George Boateng tries to sell Middlesbrough to Jack Grealish by suggesting he’d be bored out of his skull in the place.

By the number

After appointing yet another new coach last week, Diego Lopez replacing Eugenio Corini, Palermo are now up to 11 changes in their sizzling hot seat since November 2015. Lopez announced his contract runs to June 2018. Everyone giggled.

Word of mouth

“He is 31 years old but he’s probably got the mileage of a 36-year-old with what he has done in his career…in fact, he is probably in a 40-year-old athlete’s body.”

Rio Ferdinand attempts to pay tribute to Wayne Rooney, but kind of fails.

“They go to sleep in late autumn in a special hibernation den and they don’t wake up until the spring. Their metabolism slows down, their daily patterns change and they just fall asleep. And when they wake again, it’s front page news in the local papers.”

Bayern Munich boss Carlo Ancelotti on what he learnt about bears while living in Canada. To be honest, some of us thought he was talking about Liverpool.

Denis Suarez could be Iniesta’s long-term replacement, why not?

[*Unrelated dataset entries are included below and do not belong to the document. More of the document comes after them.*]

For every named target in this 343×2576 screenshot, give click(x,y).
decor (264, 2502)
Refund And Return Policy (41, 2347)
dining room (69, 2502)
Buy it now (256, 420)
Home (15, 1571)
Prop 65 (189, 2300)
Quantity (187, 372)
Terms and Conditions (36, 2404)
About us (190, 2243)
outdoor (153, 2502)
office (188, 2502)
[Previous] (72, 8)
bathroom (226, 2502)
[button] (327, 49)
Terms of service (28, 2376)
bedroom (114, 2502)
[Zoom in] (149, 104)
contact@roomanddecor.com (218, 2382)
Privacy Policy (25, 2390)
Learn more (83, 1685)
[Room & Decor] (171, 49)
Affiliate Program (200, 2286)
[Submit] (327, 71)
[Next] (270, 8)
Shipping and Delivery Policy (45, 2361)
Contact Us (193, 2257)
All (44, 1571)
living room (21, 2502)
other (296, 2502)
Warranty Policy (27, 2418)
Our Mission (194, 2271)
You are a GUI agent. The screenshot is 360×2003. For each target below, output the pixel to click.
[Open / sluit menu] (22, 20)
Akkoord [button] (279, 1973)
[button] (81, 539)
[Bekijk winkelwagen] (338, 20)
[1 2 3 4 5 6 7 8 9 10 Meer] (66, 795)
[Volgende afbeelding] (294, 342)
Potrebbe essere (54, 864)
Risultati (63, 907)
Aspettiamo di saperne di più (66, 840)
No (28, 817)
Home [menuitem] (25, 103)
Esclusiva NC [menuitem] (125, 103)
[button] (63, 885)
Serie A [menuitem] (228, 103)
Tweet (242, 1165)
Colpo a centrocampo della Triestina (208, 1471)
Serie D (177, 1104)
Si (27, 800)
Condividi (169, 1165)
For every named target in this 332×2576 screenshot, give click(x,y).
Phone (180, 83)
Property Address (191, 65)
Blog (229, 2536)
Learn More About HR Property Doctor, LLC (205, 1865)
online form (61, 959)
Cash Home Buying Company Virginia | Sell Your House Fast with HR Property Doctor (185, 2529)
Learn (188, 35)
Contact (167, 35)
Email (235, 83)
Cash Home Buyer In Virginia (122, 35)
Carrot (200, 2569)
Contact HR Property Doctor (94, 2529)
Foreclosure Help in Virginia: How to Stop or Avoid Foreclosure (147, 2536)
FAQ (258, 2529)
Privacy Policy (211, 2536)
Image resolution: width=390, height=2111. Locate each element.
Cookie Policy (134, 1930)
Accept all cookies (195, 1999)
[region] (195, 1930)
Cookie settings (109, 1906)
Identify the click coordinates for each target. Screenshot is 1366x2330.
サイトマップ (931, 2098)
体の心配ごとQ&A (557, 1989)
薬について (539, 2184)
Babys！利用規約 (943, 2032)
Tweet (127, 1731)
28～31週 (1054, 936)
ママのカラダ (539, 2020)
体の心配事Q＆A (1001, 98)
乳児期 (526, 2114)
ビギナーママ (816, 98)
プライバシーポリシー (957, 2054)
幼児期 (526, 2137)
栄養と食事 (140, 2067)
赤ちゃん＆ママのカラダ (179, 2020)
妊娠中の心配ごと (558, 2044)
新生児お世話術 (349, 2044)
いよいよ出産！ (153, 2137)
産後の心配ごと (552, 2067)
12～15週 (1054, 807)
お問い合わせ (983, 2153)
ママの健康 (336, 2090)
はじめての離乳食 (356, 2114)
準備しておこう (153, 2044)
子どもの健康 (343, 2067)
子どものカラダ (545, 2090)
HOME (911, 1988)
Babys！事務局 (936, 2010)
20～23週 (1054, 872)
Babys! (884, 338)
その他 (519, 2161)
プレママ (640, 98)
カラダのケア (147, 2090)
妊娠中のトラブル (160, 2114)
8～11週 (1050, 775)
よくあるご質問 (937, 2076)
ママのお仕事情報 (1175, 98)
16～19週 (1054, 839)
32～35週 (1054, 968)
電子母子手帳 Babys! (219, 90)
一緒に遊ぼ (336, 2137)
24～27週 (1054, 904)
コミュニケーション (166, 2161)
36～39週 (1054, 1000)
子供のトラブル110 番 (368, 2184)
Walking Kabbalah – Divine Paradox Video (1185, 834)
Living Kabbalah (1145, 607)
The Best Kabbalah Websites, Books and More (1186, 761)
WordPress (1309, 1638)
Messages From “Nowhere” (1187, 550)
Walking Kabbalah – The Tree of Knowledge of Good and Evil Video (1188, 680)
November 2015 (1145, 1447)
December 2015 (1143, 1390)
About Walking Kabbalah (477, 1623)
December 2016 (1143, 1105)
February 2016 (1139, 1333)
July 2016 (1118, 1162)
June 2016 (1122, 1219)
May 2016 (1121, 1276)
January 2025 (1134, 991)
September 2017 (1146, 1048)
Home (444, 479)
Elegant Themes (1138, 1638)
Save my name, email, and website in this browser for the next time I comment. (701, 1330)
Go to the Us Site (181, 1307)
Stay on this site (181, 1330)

But he has to improve – Iniesta is Harry Potter, he makes magic, and it is difficult to find another.”

Barcelona coach Luis Enrique sets Denis a rather high bar.

“Rome is a wonderful city…of course, travelling in the car is a problem: the streets are like those of Sarajevo after the bombing.”

Roma’s Edin Dzeko needs to get a bike.

“I am happy. I think 17 matches unbeaten is amazing. We didn’t lose. It was 1-1. I only saw two goals.”

Jose Mourinho hailing his team’s draw with Hull City in the League Cup, even though they lost 2-1. That’s Comical Ali you hear purring.

“I don’t look for excuses or anything…I’m not sure if you felt it, but the wind was really strange? It was difficult to handle.”

Jurgen Klopp after Liverpool’s breezy League Cup exit at the hands of Southampton.

“There was interest from Barcelona, but I’d have been a ball boy there. Neymar, Messi and Suarez would’ve played even with one leg and still made the difference, so there was no point in me being there, I wouldn’t play at all.”

Italian striker Sebastian Giovinco explains, not unreasonably, why he turned down a loan move to Barcelona last season.

“The only reason to have him in the team is for his finishing ability and you have to put it on a plate for him. He doesn’t do anything else in the game and when he doesn’t score you are basically playing with 10 men.’

Jamie Carragher doffs his cap in the direction of Daniel Sturridge.

Sacked Groundsman of the Week

That’d be Southend United’s Ken Hare who was given his marching orders by the club, after 27 years’ service, when they blamed him for the postponement of their league game against Bolton four hours before kick-off due to a frozen pitch. “People generally tend to lose their position as a result of not doing their job,” said the club statement, which left the entire planet concluding that they’re a touch twat-ish.

The Guardian’s Twitter detectives then noted that it was only a fortnight since the club paid tribute to Hare and his team for their work. “The pitch is looking [GOOD]. Hats off to the groundsmen here at Roots Hall who have worked tirelessly.” When Hare was sacked? They deleted the tweet. It was, perhaps, an awkwardly alternative fact.